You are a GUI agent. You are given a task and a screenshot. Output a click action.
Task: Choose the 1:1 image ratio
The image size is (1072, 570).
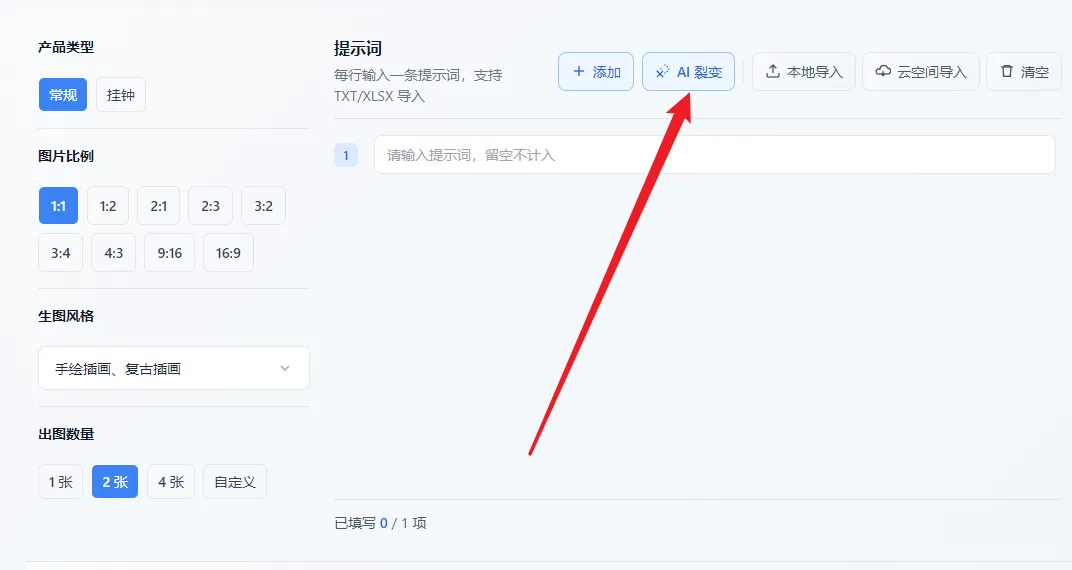pos(58,206)
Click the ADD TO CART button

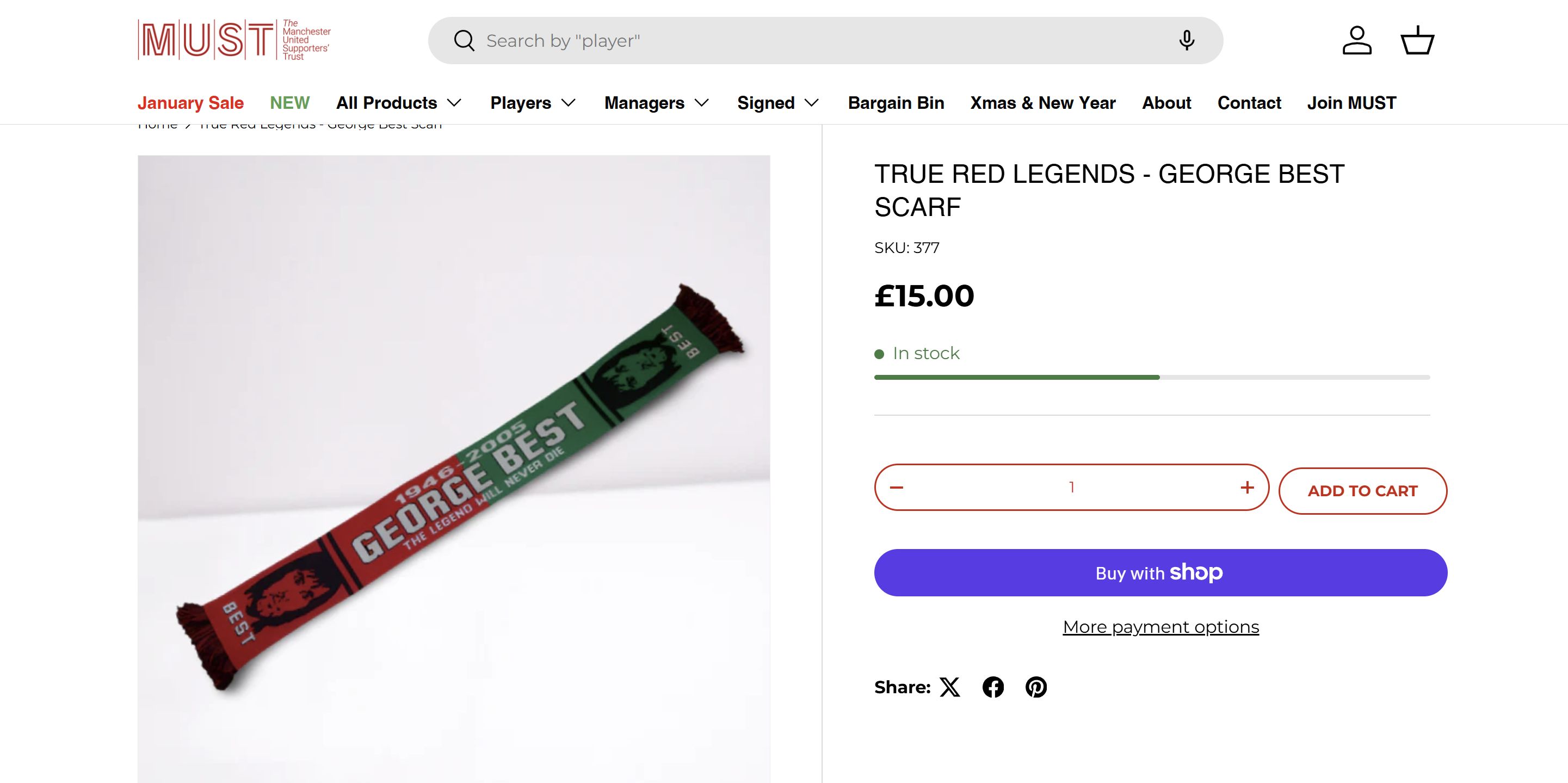[1362, 491]
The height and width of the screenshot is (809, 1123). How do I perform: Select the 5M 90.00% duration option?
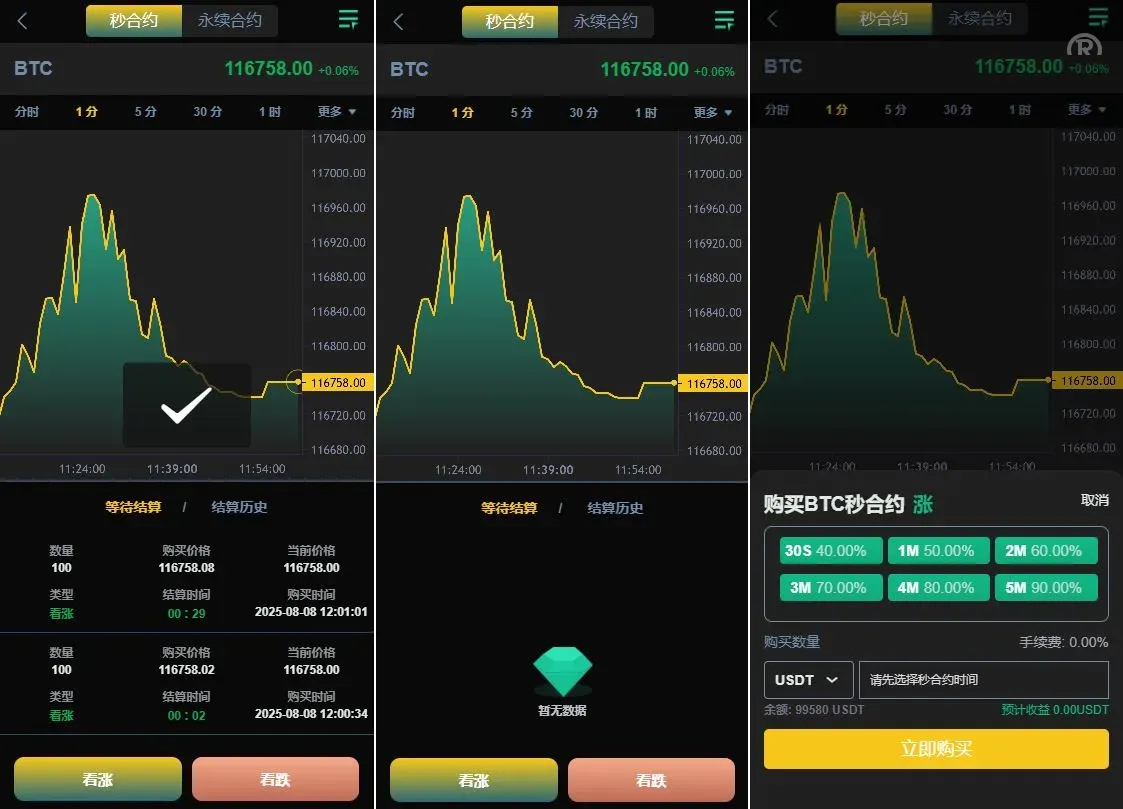point(1046,588)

★ ★ ★

Your objective
Set down exactly and only the lines from the line that contains "Task: Choose the 1:1 image ratio" through the last line of the entries above, with both of those lines included and the pictures left out.

Expected output
Task: Choose the 1:1 image ratio
The image size is (1072, 570).
pos(58,206)
Click the ADD TO CART button

[1362, 491]
The height and width of the screenshot is (809, 1123). How do I perform: Select the 5M 90.00% duration option?
point(1046,588)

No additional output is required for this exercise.